Concretamente, según ha informado el párroco, Leovigildo Martín Villar, se trata de acometer «la restauración de los nervios del crucero que están pintados y tienen pérdidas, llevan años sin tocarse y estaba previsto haberlo hecho el año pasado pero por diversos motivos se ha pospuesto para este año».
La pasada semana se procedió a la colocación del andamiaje que tienen una altura de más de 14 metros. Esto supondrá que los días de diario la misa se oficiará en la Capilla de Jesús Nazareno y los domingos y festivos en la nave central.
Esta actuación, con un presupuesto cercano a los 50.000 euros, se acomete con fondos de la parroquia, al igual que las que se llevaron a cabo el pasado año en la capilla de Jesús Nazareno.
«Las obras de esta capilla también se abordaron con fondos propios», señala el párroco «se arregló la capilla del Nazareno, el piso se saneó, se colocó madera nueva, se picaron las paredes también con fondos parroquiales, por un importe de unos 10.000 euros». La empresa zamorana Restauración de Edificios, Artesonados y Retablos Alonso, REARASA, será la encargada de llevar a cabo las actuaciones que comenzarán, según ha informado el responsable de la misma, Carlos Alonso, por la realización de las pruebas de limpieza «se comenzará tomando muestras de la pintura para su posterior análisis y a continuación se procederá a la limpieza y la consolidación de las policromías de los nervios del crucero y en algunos puntos también se hará una reintegración de la pintura».
En un principio se calcula que los trabajos puedan prolongarse por espacio de unos tres o cuatro meses, si bien esto está en función del resultado de los análisis que se comienzan ahora a realizar.
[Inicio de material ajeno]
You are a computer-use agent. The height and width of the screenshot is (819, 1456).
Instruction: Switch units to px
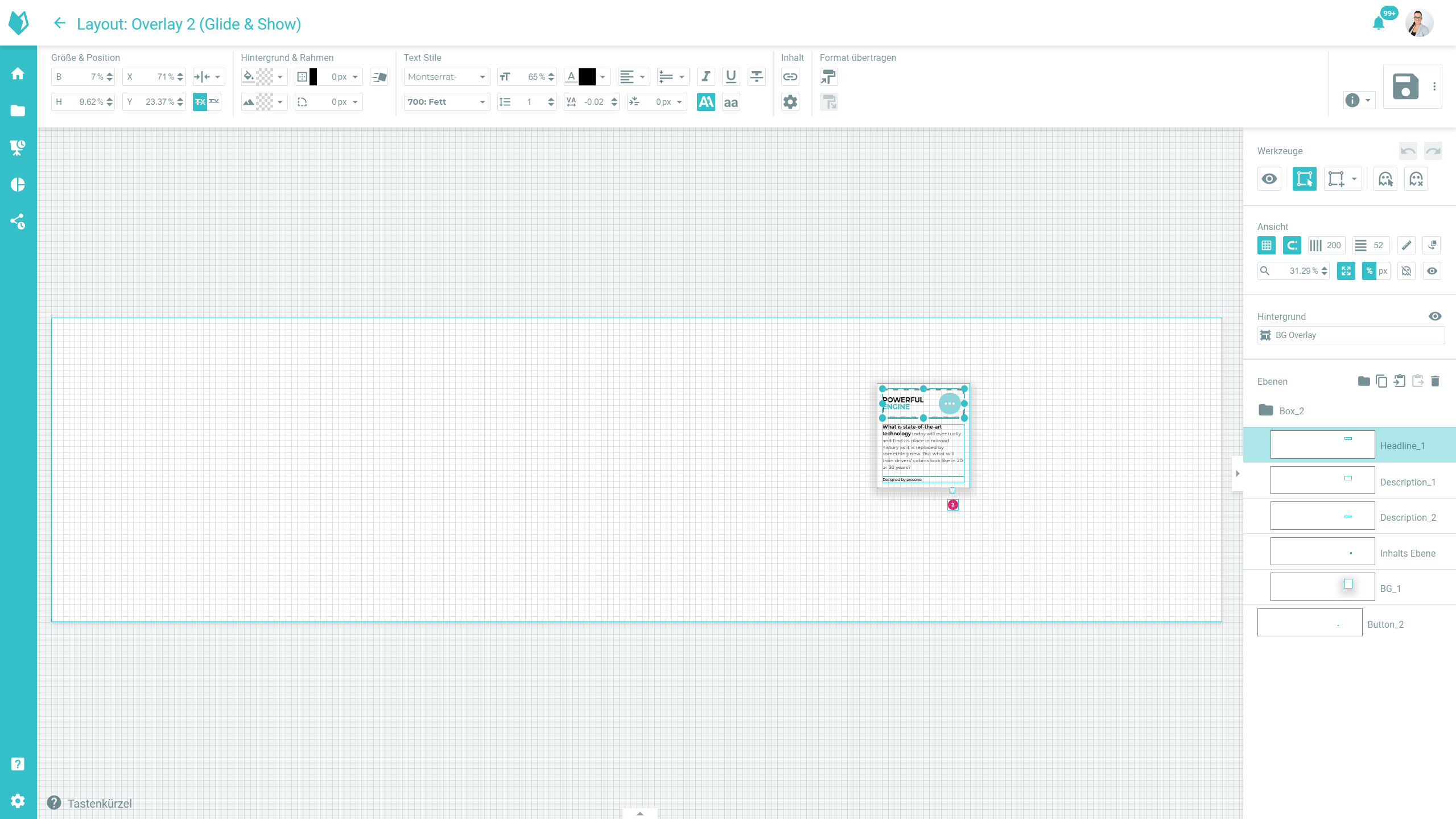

Leovigildo Martín destaca que además de la importancia que suponen las obras para la estética y la conservación del templo se ha tenido en cuenta también a la hora de acometer la restauración el beneficio que aporta el hecho de dar empleo a más de una decena de personas, «en momentos en los que el trabajo escasea y que es muy importante para las familias», afirma el párroco.
Esta empresa zamorana es la que se ha encargado de todas las obras que se han realizado en el templo en los últimos años entre ellas la de la consolidación de la bóveda. En la misma actuación, que se realizó entre los años 2007 y 2008 se reformaron las cubiertas. Partiendo la que había en dos faldones se sacaron a la luz las policromías del siglo XVI y todos los remates de cornisas originales que están protegidos por la cornisa de hormigón.
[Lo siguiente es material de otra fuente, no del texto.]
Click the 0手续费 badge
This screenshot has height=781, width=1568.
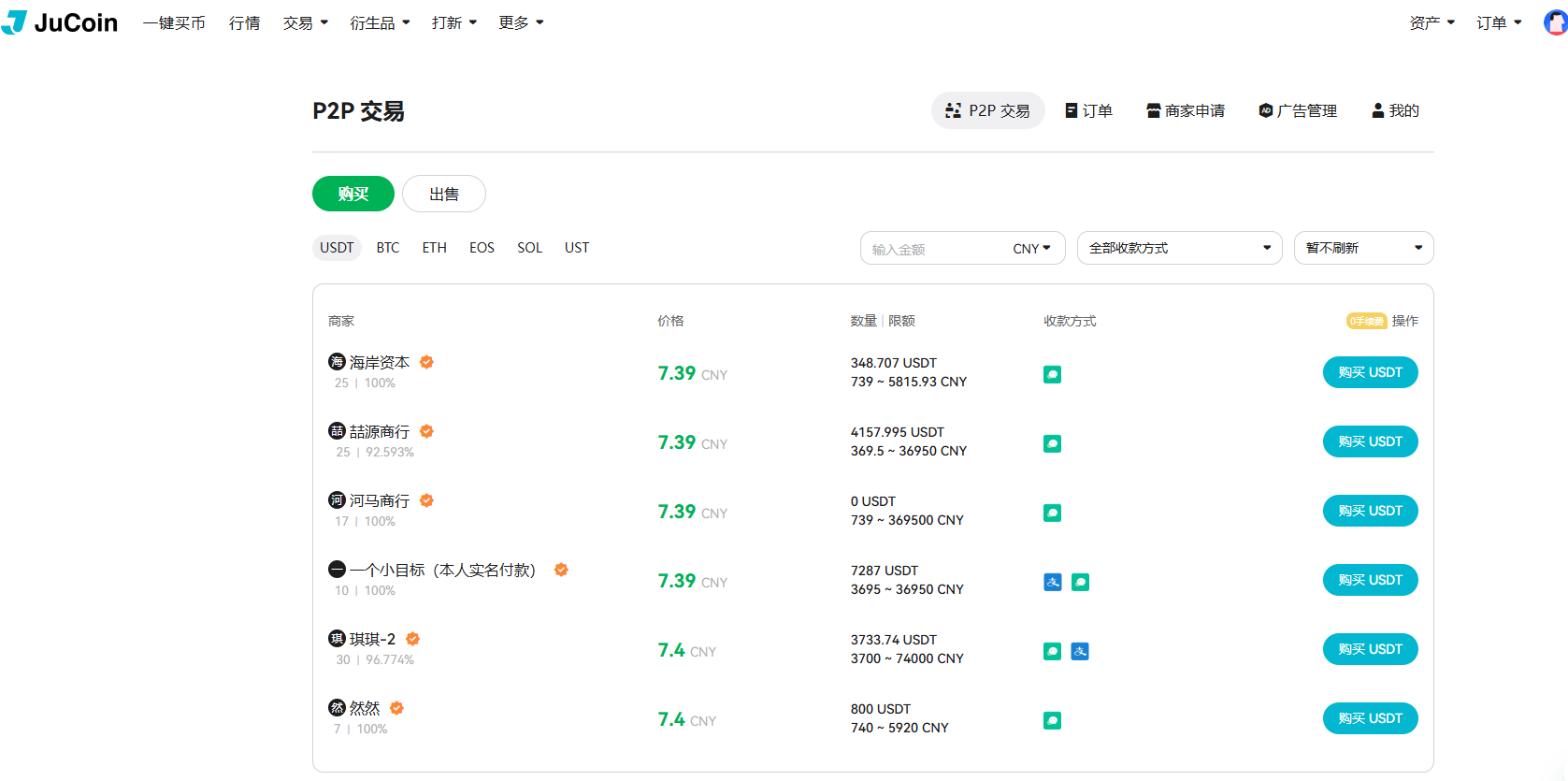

También se realizaron obras en la cubierta de la Sacristía diferenciado el tratamiento de las cubiertas de tal manera que la original de la iglesia románica está en ladrillo, como la nave principal. Y la cubierta de la Sacristía, que es un elemento añadido del siglo XVI, en zinc para que se entienda perfectamente lo que es el cuerpo románico de la iglesia con sus tres naves de lo que es el elemento añadido como lo es la Sacristía.
También se hizo un tratamiento de toda la fachada quitando en lo posible las humedades y los enfoscados de diferentes épocas y en el interior la recuperación de las policromías y la colocación del nuevo suelo de la sacristía.
En esa ocasión el presupuesto se aproximó a los 200.000 euros que fueron financiados por la Junta de Castilla y León. Sin embargo, según afirma el párroco, las obras de este templo no han finalizado ya que queda pendiente aún actuar en la parte sur de la iglesia para completar el conjunto. Así como las labores de mantenimiento que requiere de forma constante un edificio de estas características.